In Nebraska, anyone who provides childcare to four or more children from different families must be licensed as a childcare provider.
View a roster listing all Licensed Home, Childcare, and Preschool Programs in the State of Nebraska.
Whether in a home, childcare, or a preschool program, you can begin by exploring what arrangements will be best for you, your children, and your family and what options are available in your area. Some programs have a waitlist, so it’s a good idea to select a few options and call to schedule a visit.
Be sure to print out the checklist below and bring it with you as it can be a helpful guide.
What does good quality care look like?
Learn more about what, how, and why each of these areas plays an important role in the overall quality of a childcare program.
How do I know my child is safe, healthy and learning?
- You feel welcome as soon as you walk into a childcare program. Providers assist your child with the transition of a new environment and new faces.
- The program’s curriculum should be developmentally appropriate for the various ages represented. Children are learning through safe exploration and play using interesting and stimulating materials.
- Childcare professionals are knowledgeable about child development, assessment, developmentally appropriate practices, and first aid.
- Families are viewed as important members of the childcare program community. They are provided with updates on their child regularly. Communication between the program and the family is received in a variety of ways and the program is culturally responsive.

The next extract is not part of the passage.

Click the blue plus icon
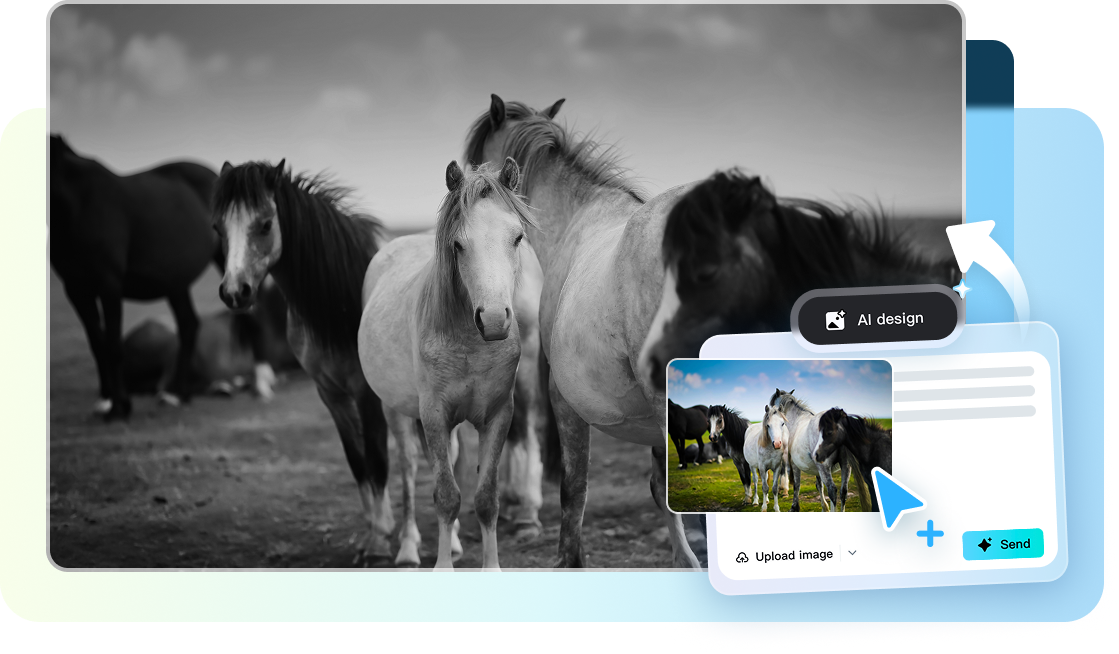tap(929, 534)
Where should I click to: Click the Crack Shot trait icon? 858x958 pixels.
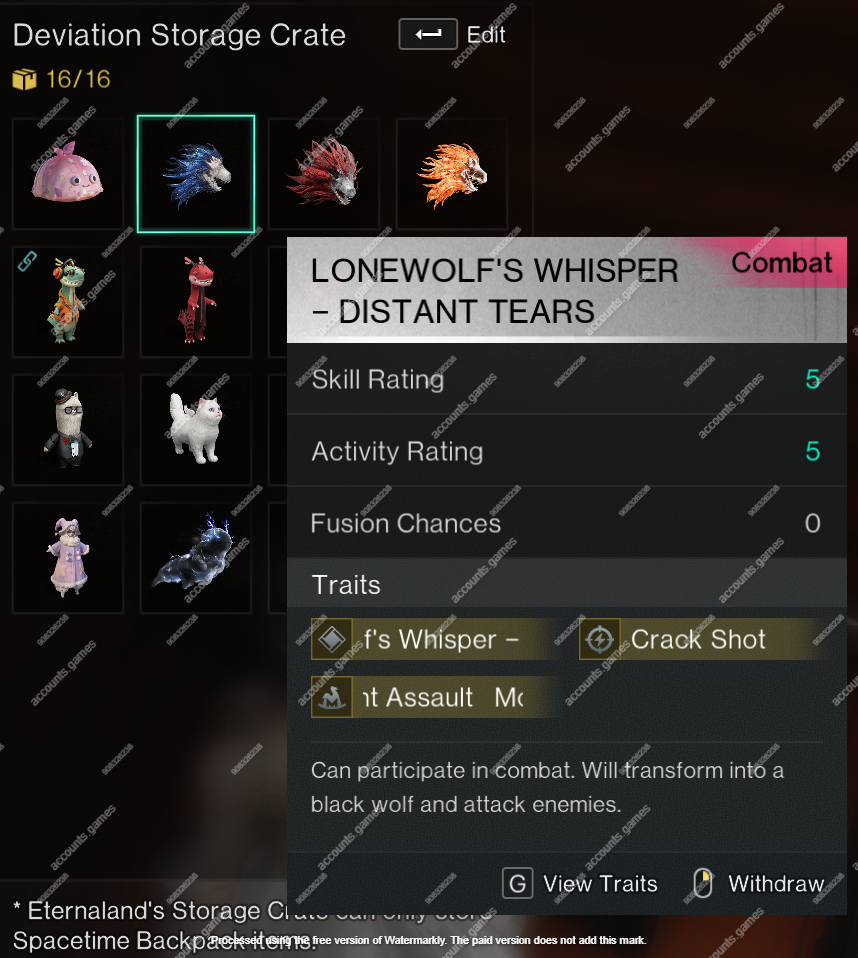600,639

- The childcare program is community-oriented and utilizes local resources.
- The program has appropriately sized furnishings and equipment which are kept clean and in good repair.
- The program is licensed by the appropriate state agencies and administrators/owners follow all state policies and laws regarding childcare.
Resources: Is This the Right Place for My Child? 38 Research-Based Indicators of Quality Childcare, The Essentials: Providing High-Quality Family Childcare, What Does a High-Quality Preschool Program Look Like?
Why does it matter?
The early years in your child’s life are the most important years, so why not nurture them with high-quality care.
A recent childcare needs in rural Nebraska report concluded rural communities must have affordable, high-quality childcare to ensure healthy child, family and community development.
- High-quality childcare has been linked to progress in school, higher career earnings as well as a decrease in negative behavior such as getting in trouble with the law.
- Approximately 90% of a child’s brain development occurs within the first five years of life. This foundation is vital for success in future learning, behavior, and health.
- Programs can support and nurture a child’s early care and education experience by supporting professional development and making a commitment to program improvement. If you are interested in learning more about Step Up to Quality, a Nebraska resource that helps both families and childcare providers learn more about implementing and selecting quality care please visit the Step Up to Quality website.
What is DAP?
Each early childhood teacher makes many decisions throughout the day to best support children’s learning and development. Intentionality or being intentional when interacting with children is the core of developmentally appropriate practice (DAP). Teachers should create goals for children on an individual basis and ensure that the activity is both challenging and manageable for the child. In order for early childhood teachers to set these important goals, they must have knowledge about child development, meeting the individual needs of each child, and respecting the cultural contexts of a child’s home and community. Learning needs should be relevant and respectful for the child and in partnership with families.
Resource: Copple, C. & Bredekamp, S. eds. 2009. Developmentally Appropriate Practice in Early Childhood Programs Serving Children from Birth through Age 8. 3d ed. Washington, DC: National Association for the Education of Young Children.